Vancouver City Hospital
Vancouver City Hospital, 1906, CVA BU P369

Jess says if she had to pick one building that we should have kept it would be the original City Hospital (VGH) where the Easy Park Lot now stands at Pender and Cambie.

Lani Russwurm  

Lani Russwurm has been blogging about Vancouver history since 2008 as Past Tense Vancouver. He is the author of Vancouver Was Awesome: A Curious Pictorial History (Arsenal Pulp Press, 2013).

20 West Hastings Street
Demolished for a parking lot in 1967. Photo Leonard Frank, Jewish Museum & Archives of BC #LF.00218

Lani says of the long list of buildings that we’ve destroyed, one of the stupidest is the second Pantages Theatre. “It stood at 20 West Hastings, first as the Pantages, then the Beacon, the Majestic, and finally Hastings Odeon before it was demolished in 1967 for a parking lot for Army & Navy. In the 1930s, vaudeville legend Texas Guinan performed for the very last time there and a teenaged Yvonne De Carlo began her showbiz career there with a boxing kangaroo.,” he says. “This city has a rich theatre history, including vaudeville and motion picture houses, and the second Pantages may have been the best of the bunch.”

Marine Building
Photo by Otto F Landauer (1947), City of Vancouver Archives #Bu P346

Lani says his favourite building still standing is the Marine on Burrard. “Today it’s boxed in by taller, shinier towers, but for years it dominated Vancouver’s skyline and was once the tallest in the British Empire. Not only is it a great example of 1920s Art Deco architecture anywhere, but  its maritime theme makes it specific to that place and time in Vancouver’s history.”

Lisa Anne Smith  

Lisa Anne Smith is an education docent at the Museum of Vancouver and the author of Our Friend Joe: the Joe Fortes Story, and Vancouver is Ashes.
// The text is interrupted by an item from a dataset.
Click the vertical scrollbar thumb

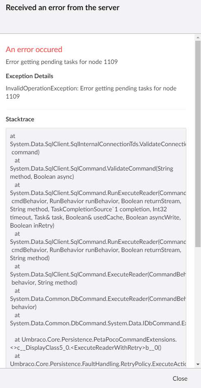pyautogui.click(x=198, y=144)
She also wrote a children’s book about the RCMP ship the St. Roch.

The Old Hastings Mill Store
The Old Hastings Mill Store

As a curator for the Old Hastings Mill Store Museum (the oldest building in Vancouver), picking a favourite isn’t hard for Lisa. “The store dates from 1868 and as a Great Fire survivor, is the oldest building in Vancouver by far. It was barged over to its present site in 1930 and continues to be owned and maintained  as a museum by Native Daughters of B.C. Post #1.”

Lisa Challenger mapLisa says that if she had to pick a building that she misses the most it would be the B.C. Pavilion which housed the Challenger Relief Map at the PNE. “The B.C. Pavilion was torn down in 1997 and the Challenger map was placed in storage,” she says (it’s currently at an Air Canada hangar at YVR. “I had the privilege of conducting gantry tours of the map during the 1976 and 1977 Pacific National Exhibitions. I still can’t believe they had the audacity to dismantle the thing! It’s a sad loss for the city and the province.”